Abstract
STUDY OBJECTIVE
To describe our systematic approach to securing the airway in patients with laryngeal tumors, developed over a 10-year period.
DESIGN
Retrospective analysis.
SETTING
University-affiliated veterans administration medical center.
PATIENTS
Eight hundred one patients presenting for laryngeal tumor surgery in a 10-year period, 285 of whom underwent tracheostomy (25 with local anesthesia and 260 with general anesthesia).
INTERVENTIONS
Preoperative examination, including history, physical examination, computed axial tomography and/or magnetic resonance imaging, and ear, nose, and throat surgeons' evaluation via indirect laryngoscopy or fiberoptic bronchoscopy were performed before the anesthesiologist's interventions. Local (topical) anesthesia and mild sedation were used for laryngeal evaluation with fiberoptic bronchoscopy. Tumor grade was then established, which determined how the airway would be secured: general anesthesia induction, receive topical anesthesia for awake, direct laryngoscopy, and tracheal intubation, or undergo tracheostomy with local anesthesia.

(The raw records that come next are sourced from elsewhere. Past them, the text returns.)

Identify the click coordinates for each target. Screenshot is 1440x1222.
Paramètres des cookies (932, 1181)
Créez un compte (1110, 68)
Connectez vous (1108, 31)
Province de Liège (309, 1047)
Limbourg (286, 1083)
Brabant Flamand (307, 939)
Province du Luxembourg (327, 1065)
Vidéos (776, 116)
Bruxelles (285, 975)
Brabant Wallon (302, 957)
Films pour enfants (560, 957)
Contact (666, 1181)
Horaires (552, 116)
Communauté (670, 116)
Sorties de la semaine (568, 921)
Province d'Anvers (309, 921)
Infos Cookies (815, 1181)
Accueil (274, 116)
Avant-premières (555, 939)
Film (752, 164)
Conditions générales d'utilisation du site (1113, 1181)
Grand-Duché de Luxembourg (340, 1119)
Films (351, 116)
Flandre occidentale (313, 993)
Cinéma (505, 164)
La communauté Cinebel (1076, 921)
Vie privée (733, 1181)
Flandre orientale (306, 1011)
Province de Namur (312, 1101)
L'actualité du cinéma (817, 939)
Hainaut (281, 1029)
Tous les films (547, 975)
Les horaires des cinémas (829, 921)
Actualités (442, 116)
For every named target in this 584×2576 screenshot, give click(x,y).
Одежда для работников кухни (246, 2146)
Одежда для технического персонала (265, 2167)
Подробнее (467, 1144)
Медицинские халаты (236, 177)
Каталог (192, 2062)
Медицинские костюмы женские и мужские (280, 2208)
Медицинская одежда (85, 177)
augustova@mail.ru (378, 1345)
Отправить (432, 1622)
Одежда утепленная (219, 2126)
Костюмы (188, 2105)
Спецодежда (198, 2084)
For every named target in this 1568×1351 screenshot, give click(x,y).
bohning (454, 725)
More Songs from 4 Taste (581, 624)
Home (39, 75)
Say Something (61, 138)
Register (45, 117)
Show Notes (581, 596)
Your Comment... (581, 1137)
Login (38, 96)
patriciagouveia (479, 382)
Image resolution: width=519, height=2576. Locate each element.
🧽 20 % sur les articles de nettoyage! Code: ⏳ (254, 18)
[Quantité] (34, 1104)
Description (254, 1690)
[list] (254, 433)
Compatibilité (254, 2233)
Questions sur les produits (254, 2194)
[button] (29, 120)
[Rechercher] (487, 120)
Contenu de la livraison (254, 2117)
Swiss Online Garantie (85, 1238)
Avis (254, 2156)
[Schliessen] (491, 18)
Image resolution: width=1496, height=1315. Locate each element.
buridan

MEASUREMENTS AND MAIN RESULTS
When the airway was secured, surgeons performed the biopsy, (any) tumor debulking, laser excision, or tracheostomy to establish both the airway and the diagnosis. Pulmonary function, including flow-volume loops and blood gas analysis were also useful in evaluating the degree of obstruction and gas exchange. In the event of respiratory distress, tracheostomy was performed after tracheal intubation or with local anesthesia, followed by direct laryngoscopy and biopsy. Depending on the diagnosis, further surgery and radiation treatment were planned next.
CONCLUSIONS
With these guidelines, we have reduced the frequency of emergencies because of a lost airway, bleeding, or dislodging of tumor.